[Material supplied — start]

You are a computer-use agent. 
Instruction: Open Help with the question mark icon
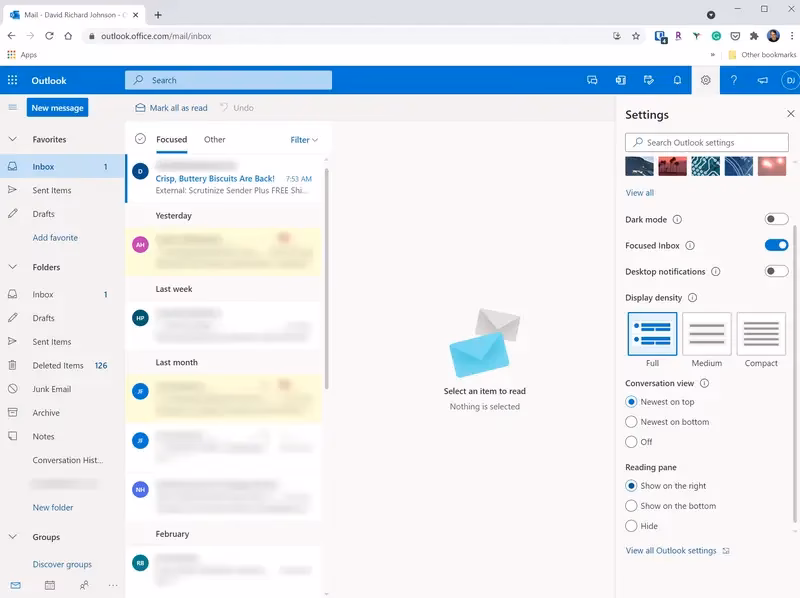pos(735,80)

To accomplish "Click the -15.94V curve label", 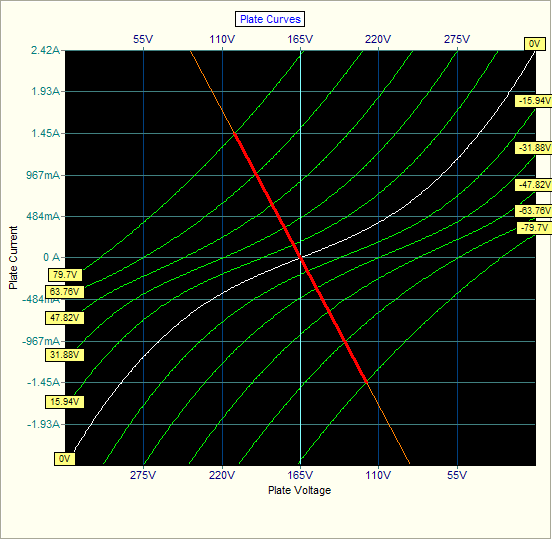I will 533,101.
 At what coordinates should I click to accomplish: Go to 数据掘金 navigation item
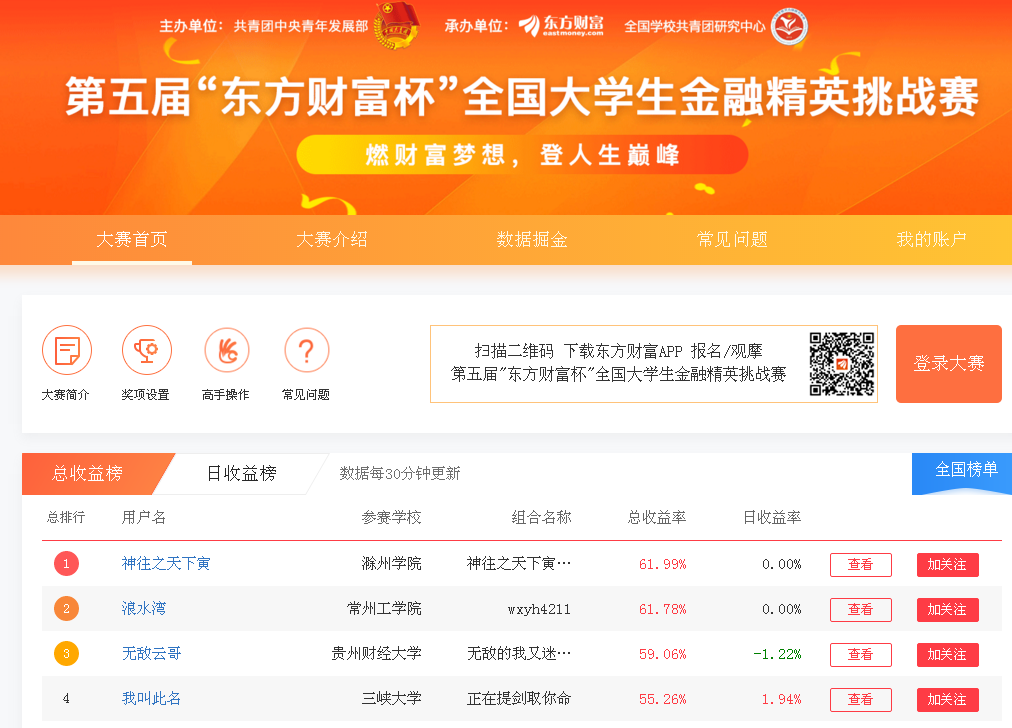pyautogui.click(x=532, y=239)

[Material supplied — finish]

Could you return each line, unchanged, from the line containing "At what coordinates" through the last line of the entries above, leaving out the pictures?

 At what coordinates should I click to accomplish: Go to 数据掘金 navigation item
pyautogui.click(x=532, y=239)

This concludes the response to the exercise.